STATED GOAL 1: Please list the distinct measures named in the expansions of RED and USE in the monitoring article below, counting any measure that appears in both only once.

READING TEXT:
Questions on Monitoring: Before You Monitor

Questions to consider before monitoring so that you can improve the environment and mitigate infrastructure incidents before they impact your business.

As organizations continue to move applications from legacy systems to cloud-native, new practices and approaches for monitoring have emerged. Modern monitoring makes use of RED (Rate-Errors-Duration) and USE (Utilization-Saturation-Errors) as standard approaches for dealing with the complexity of our complex environments.

However, organizations must also consider the meta-questions that need to be answered — those that set the basis for how successful you are in your monitoring. In truth, you most likely have these answers, at least in an instinctive manner, but considering them and understanding them can make monitoring your environment even easier. So let’s dive into what these meta-questions are to better monitor for and mitigate infrastructure incidents before they impact your business. 

Has This System Ever Performed Well?

And with this first question, we probably have the most “meta” of all questions. Our applications and infrastructures are changing at an amazing pace. We’re all on some part of a journey towards cloud-native computing. Our application world is defined by microservices architectures and powered by elastic computing either in a public or private cloud. And yes, we still have the legacy systems to deal with.

So, how do you know this has ever performed well, or at all? 

In general, we should approach this in our testing and deployment phase. Obviously, we would expect the system to run without errors and within some performance range. But how do we know? Let’s boil it down to one word: observability.  

By providing us insightful data into the behavior of our applications and infrastructure, observability lets us establish our successful completion and our base performance range. But we need to make sure that our test case is understood and repeatable. Most often we’d use synthetics monitoring to give us that monitoring insight because it gives us a controlled simulation of the real-user, real-world experience.

This simulation becomes more important as we continue to move from multi-page web apps (rendered in the back end) to single-page web apps (rendered on the client side). Since our single-page apps may also incur more communications (XHR, API calls), we need ways to reliably compare performance over time.

Synthetic monitoring emulates the end-user transactions using scripting in a way that allows us to also gain some level of repeatable reliability. Synthetics also allows us to build baselines for our performance that we can use to show that the app is working and collect metrics that allow us to answer our questions on performance. In fact, using synthetics as a part of both your testing strategy and regularly in production can help you identify and circumvent error burn before you exceed your error budgets or cumulative SLOs.

What Makes You Think There Is a Problem?

STATED GOAL 2: Update the records from the start up to and including the line with "Contact Element type: text (54, 467)" by replacing "Little Biz" with "Small Biz", leaving everything else unchanged, and return only those lines.

RAW RECORDS:
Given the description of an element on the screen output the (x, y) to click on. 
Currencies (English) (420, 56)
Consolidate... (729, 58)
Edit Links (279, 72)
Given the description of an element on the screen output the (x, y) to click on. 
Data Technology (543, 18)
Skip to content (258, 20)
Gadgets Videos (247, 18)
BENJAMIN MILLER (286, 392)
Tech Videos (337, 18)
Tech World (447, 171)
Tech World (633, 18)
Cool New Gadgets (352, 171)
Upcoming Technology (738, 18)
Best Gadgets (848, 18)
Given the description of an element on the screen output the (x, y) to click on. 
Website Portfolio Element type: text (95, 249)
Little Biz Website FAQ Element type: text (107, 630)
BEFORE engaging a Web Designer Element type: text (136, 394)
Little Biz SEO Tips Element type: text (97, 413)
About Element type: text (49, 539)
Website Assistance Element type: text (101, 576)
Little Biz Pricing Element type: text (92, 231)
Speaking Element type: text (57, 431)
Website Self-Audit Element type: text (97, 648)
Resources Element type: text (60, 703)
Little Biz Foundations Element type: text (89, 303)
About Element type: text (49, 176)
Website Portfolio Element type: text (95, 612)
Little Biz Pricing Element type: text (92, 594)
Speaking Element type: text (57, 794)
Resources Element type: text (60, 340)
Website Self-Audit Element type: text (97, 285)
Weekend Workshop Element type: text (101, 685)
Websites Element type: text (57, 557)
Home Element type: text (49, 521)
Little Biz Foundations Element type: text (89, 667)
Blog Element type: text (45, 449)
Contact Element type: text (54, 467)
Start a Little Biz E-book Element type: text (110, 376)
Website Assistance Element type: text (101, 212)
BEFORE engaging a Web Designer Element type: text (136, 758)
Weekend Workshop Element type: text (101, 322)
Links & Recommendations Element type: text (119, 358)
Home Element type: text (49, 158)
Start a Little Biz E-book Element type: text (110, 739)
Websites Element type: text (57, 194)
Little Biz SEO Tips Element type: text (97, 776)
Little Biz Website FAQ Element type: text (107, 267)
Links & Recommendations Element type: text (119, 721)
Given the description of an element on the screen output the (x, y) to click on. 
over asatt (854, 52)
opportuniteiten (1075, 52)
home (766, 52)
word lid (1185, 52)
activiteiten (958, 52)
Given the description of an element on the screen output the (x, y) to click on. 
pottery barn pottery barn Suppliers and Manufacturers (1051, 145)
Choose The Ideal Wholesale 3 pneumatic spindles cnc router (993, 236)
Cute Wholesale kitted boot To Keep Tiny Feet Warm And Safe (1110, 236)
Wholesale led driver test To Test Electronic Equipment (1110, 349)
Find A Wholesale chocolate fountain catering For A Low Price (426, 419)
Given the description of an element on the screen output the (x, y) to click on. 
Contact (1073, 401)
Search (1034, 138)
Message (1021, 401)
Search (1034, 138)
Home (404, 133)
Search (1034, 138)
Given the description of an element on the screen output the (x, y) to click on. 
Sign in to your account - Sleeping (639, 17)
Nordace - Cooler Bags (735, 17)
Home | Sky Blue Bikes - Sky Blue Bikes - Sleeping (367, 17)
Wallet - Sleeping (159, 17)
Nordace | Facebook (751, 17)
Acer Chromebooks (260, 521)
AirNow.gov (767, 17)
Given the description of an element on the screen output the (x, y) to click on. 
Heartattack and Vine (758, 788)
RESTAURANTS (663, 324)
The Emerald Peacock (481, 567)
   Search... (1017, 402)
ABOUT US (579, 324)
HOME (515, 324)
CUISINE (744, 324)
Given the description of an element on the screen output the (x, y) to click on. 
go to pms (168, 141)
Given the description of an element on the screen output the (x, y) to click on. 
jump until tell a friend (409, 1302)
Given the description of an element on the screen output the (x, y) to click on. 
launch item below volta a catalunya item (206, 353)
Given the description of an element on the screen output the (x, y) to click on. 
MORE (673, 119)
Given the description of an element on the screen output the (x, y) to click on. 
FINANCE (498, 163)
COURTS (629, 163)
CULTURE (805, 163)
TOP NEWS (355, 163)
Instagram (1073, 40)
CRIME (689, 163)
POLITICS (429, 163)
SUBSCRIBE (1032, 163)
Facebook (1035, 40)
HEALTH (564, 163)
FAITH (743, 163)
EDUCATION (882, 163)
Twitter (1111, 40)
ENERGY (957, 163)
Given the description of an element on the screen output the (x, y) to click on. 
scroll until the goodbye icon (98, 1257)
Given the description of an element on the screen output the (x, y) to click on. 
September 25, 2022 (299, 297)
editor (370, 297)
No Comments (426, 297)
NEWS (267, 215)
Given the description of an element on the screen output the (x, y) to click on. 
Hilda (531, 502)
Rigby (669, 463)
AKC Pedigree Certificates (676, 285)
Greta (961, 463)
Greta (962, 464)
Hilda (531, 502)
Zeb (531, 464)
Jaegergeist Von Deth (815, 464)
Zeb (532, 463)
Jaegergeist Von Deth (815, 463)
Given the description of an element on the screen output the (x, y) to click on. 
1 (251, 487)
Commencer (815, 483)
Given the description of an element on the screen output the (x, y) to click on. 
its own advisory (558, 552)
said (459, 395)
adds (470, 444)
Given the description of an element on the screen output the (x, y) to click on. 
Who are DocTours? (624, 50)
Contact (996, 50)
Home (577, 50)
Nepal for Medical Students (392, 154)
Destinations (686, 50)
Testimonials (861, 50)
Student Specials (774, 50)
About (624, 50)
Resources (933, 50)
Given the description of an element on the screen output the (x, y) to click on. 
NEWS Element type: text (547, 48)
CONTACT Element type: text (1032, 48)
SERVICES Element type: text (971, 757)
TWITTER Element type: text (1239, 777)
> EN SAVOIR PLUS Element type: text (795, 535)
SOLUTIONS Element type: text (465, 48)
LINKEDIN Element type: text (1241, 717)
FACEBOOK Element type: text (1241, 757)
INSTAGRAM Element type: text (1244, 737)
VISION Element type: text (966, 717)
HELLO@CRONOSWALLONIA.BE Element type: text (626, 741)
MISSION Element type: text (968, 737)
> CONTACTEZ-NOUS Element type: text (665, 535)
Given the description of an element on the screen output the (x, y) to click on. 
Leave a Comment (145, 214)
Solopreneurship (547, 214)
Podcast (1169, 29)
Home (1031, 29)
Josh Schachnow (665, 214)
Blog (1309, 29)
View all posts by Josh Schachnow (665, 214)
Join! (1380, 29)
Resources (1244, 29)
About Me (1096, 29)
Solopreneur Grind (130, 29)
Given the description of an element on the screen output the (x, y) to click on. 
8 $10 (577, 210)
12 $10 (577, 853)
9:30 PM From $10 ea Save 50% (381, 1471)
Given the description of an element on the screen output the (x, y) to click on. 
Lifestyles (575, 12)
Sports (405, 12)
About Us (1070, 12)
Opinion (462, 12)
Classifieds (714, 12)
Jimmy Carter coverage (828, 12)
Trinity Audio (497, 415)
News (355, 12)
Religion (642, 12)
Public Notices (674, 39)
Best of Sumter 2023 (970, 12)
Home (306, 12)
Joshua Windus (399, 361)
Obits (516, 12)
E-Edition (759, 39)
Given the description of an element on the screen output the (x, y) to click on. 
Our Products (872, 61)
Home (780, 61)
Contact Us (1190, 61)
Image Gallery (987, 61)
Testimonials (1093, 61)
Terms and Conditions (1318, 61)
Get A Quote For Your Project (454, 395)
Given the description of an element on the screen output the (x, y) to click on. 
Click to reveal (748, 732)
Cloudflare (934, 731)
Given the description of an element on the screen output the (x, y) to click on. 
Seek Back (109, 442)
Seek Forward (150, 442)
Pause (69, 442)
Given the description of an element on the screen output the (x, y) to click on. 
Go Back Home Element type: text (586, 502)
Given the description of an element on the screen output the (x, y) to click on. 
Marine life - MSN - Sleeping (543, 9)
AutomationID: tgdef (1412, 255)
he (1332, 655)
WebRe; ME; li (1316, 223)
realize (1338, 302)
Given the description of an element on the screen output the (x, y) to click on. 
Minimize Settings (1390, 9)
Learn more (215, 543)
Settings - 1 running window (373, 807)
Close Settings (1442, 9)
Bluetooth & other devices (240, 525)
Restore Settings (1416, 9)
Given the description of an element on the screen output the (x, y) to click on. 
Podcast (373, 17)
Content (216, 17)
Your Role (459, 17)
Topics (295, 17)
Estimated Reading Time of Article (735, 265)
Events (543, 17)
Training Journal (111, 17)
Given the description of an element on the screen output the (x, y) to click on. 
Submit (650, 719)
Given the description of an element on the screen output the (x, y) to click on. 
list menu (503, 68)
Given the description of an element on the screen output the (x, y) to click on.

FULL OUTPUT 1: Rate, Errors, Duration, Utilization, Saturation

FULL OUTPUT 2:
Given the description of an element on the screen output the (x, y) to click on. 
Currencies (English) (420, 56)
Consolidate... (729, 58)
Edit Links (279, 72)
Given the description of an element on the screen output the (x, y) to click on. 
Data Technology (543, 18)
Skip to content (258, 20)
Gadgets Videos (247, 18)
BENJAMIN MILLER (286, 392)
Tech Videos (337, 18)
Tech World (447, 171)
Tech World (633, 18)
Cool New Gadgets (352, 171)
Upcoming Technology (738, 18)
Best Gadgets (848, 18)
Given the description of an element on the screen output the (x, y) to click on. 
Website Portfolio Element type: text (95, 249)
Small Biz Website FAQ Element type: text (107, 630)
BEFORE engaging a Web Designer Element type: text (136, 394)
Small Biz SEO Tips Element type: text (97, 413)
About Element type: text (49, 539)
Website Assistance Element type: text (101, 576)
Small Biz Pricing Element type: text (92, 231)
Speaking Element type: text (57, 431)
Website Self-Audit Element type: text (97, 648)
Resources Element type: text (60, 703)
Small Biz Foundations Element type: text (89, 303)
About Element type: text (49, 176)
Website Portfolio Element type: text (95, 612)
Small Biz Pricing Element type: text (92, 594)
Speaking Element type: text (57, 794)
Resources Element type: text (60, 340)
Website Self-Audit Element type: text (97, 285)
Weekend Workshop Element type: text (101, 685)
Websites Element type: text (57, 557)
Home Element type: text (49, 521)
Small Biz Foundations Element type: text (89, 667)
Blog Element type: text (45, 449)
Contact Element type: text (54, 467)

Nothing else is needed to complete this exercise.